Numbers don’t add up

So the numbers don’t seem to add up.  But we’re still very happy at what we do.  One doesn’t get happier because one has a more cash in one’s life.  And what really make sense is not really in the “cents” all the time.  It seems that the two things we did above (and dozen other more we’ve done) don’t seem to benefit us in any bit.  Our life did not change a single bit.  It’s like:

       “Why would you exercise, if you found out exercise does not improve your health or your looks?”
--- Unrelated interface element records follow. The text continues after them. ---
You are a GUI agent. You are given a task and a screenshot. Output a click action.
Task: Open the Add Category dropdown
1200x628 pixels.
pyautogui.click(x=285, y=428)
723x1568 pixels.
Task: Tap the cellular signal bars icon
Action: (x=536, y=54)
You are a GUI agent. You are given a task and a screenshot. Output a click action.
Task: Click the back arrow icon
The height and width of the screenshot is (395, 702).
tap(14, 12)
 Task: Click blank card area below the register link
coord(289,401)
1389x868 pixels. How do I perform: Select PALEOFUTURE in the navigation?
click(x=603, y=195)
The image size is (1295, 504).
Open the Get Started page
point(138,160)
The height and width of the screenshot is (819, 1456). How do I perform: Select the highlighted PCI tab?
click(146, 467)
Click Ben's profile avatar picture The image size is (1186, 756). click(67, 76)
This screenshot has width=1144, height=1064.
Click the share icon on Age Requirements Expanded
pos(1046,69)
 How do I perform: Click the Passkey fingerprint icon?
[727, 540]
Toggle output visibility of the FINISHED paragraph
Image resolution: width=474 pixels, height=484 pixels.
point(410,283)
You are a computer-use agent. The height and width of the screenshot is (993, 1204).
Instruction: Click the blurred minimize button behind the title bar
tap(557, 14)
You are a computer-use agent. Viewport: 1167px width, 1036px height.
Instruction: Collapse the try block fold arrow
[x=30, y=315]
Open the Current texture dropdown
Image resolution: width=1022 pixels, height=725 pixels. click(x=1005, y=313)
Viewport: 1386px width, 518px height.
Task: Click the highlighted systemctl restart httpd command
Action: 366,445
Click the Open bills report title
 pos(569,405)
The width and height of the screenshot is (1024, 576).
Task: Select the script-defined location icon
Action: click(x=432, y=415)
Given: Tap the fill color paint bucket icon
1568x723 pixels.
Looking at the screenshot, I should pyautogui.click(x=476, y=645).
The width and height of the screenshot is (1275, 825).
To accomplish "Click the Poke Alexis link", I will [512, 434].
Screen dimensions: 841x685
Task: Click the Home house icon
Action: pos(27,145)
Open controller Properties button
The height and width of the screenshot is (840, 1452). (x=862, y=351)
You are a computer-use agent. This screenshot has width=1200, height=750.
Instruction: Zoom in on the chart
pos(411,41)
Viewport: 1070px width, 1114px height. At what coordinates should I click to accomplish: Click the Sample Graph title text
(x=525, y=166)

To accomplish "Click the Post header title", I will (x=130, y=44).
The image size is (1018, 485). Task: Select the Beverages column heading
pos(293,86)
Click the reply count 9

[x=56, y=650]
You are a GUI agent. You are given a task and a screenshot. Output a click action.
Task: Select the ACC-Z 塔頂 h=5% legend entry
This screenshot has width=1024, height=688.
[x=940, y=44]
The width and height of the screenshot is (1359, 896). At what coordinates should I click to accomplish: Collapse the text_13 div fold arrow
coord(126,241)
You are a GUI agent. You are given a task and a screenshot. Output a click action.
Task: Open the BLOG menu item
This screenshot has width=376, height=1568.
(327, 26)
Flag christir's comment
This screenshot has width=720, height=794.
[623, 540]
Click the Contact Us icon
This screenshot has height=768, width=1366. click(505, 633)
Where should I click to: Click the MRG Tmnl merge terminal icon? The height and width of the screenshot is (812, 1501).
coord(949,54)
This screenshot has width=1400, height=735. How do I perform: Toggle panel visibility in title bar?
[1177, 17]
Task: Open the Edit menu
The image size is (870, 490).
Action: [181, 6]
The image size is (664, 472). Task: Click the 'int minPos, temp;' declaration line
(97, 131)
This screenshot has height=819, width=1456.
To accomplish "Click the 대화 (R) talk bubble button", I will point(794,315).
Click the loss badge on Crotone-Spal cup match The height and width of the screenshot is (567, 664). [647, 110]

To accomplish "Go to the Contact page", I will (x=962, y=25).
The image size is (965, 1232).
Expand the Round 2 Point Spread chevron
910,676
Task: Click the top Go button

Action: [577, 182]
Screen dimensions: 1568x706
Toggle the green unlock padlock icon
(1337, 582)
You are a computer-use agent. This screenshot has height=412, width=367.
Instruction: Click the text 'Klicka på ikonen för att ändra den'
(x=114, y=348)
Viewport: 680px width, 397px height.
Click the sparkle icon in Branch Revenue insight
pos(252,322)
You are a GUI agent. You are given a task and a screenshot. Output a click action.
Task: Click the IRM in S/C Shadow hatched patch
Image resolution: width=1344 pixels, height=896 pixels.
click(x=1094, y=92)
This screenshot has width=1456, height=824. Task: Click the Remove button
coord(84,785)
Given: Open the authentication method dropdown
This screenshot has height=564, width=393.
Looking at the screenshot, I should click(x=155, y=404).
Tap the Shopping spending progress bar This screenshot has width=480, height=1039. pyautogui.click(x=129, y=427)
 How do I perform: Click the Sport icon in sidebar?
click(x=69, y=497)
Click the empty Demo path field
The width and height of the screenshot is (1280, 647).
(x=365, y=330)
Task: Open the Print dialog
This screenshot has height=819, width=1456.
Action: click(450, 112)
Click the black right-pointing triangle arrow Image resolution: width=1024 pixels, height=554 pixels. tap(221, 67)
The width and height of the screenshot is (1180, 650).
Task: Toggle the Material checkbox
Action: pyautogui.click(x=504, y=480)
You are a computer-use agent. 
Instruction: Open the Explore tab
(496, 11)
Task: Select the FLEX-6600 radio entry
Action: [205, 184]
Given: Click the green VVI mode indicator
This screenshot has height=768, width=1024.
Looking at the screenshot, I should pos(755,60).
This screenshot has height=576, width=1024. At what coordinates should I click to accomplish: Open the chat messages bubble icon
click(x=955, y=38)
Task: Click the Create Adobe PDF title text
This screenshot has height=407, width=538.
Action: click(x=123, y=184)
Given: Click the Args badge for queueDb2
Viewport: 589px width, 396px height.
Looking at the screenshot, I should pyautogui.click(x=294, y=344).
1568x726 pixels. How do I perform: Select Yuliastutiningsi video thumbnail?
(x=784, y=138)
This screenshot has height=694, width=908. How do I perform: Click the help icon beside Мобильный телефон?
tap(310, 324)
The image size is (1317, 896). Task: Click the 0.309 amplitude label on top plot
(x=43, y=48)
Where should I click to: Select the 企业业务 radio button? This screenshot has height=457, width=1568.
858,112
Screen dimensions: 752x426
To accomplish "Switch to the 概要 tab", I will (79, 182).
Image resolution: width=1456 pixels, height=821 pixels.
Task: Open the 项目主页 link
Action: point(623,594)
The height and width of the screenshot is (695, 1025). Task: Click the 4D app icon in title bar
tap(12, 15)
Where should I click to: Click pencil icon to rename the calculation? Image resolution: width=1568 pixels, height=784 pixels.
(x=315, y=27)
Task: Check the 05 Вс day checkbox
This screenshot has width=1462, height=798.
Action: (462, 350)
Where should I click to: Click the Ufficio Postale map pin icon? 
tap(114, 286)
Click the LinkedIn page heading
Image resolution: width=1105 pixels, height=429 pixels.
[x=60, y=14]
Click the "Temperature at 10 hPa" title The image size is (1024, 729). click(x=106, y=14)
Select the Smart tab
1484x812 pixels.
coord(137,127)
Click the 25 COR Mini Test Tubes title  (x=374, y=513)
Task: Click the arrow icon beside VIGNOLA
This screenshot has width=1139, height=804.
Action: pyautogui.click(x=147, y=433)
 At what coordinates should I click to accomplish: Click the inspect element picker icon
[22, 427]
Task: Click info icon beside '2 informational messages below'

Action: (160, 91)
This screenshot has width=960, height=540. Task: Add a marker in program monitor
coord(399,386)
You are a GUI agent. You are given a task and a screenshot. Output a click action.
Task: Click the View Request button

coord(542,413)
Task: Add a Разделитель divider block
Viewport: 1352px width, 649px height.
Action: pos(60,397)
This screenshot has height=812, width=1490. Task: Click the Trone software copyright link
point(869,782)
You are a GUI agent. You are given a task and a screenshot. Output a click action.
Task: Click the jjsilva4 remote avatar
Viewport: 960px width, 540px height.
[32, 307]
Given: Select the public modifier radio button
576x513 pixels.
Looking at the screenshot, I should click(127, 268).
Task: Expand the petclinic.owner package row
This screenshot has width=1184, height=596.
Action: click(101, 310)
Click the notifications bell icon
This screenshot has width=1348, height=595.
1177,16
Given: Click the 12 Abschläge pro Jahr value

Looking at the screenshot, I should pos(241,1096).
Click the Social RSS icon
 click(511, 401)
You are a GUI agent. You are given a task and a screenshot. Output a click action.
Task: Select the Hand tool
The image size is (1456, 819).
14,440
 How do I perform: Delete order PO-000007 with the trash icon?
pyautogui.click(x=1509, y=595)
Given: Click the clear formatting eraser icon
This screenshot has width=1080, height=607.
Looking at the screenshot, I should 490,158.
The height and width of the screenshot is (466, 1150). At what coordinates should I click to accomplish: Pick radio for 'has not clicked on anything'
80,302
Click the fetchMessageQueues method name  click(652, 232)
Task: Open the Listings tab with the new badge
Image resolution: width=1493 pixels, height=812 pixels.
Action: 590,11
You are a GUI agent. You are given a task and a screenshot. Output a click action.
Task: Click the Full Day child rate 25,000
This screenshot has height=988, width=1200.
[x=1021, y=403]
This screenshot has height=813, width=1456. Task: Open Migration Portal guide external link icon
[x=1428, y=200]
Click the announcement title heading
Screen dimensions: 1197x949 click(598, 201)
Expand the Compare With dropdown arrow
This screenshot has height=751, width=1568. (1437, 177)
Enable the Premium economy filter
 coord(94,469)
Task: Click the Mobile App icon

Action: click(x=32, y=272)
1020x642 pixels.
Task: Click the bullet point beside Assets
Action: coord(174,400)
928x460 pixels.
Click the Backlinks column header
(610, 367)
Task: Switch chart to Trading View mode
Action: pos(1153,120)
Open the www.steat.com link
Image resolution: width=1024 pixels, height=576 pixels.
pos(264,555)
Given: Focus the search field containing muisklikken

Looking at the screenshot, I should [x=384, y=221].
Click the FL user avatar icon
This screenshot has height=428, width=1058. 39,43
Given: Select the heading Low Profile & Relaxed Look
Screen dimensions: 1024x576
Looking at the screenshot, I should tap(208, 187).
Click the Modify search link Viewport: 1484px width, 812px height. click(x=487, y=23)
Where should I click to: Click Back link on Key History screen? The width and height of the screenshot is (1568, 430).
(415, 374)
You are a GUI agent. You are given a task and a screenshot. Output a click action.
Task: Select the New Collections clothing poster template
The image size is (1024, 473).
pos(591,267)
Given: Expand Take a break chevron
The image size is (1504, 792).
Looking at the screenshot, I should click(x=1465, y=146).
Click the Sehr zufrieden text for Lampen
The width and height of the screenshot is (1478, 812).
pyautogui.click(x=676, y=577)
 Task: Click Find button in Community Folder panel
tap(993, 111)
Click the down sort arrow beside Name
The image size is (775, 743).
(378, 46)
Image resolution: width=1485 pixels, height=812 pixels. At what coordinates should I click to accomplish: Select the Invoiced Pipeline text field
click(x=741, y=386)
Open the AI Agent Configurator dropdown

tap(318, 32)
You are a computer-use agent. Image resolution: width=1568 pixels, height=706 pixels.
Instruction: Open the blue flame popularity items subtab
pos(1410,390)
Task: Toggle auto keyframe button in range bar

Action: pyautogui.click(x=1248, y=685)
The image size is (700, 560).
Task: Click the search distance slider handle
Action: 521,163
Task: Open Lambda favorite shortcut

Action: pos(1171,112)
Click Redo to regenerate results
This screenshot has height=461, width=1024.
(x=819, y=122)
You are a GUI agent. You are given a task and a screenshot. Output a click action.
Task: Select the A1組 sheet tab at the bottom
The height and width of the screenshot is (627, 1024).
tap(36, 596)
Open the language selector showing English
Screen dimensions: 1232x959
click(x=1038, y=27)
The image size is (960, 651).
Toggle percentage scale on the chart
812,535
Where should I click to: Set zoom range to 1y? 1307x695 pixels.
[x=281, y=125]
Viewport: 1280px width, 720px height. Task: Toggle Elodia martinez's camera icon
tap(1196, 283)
But our gut feelings tell us it’s the right thing to do.  It makes our friends happier.  And that’s it!  That’s all.  We try as much as we can to return what was given to us if anyone offer to help us.  Every time our friend who had our TV helped us (like mow our lawn while we were away or fix our kitchen faucet) we would go all out to buy a lot of food, take time to cook and have a party with them.  Or give them a treat at a Buffalo Wings place (the husband absolutely loves that).  In the end, the money don’t add up.  It’ll be cheaper to pay a professional!  But that’s us.  While we’re not poor, we repay everyone.  And whenever we could, we help them and expect nothing in return.  We know they’re happier.  And that’s what really matters.  Like Bhutan, we do not measure GNP (or GDP), we try to increase GNH.  Something Singapore can learn from Bhutan.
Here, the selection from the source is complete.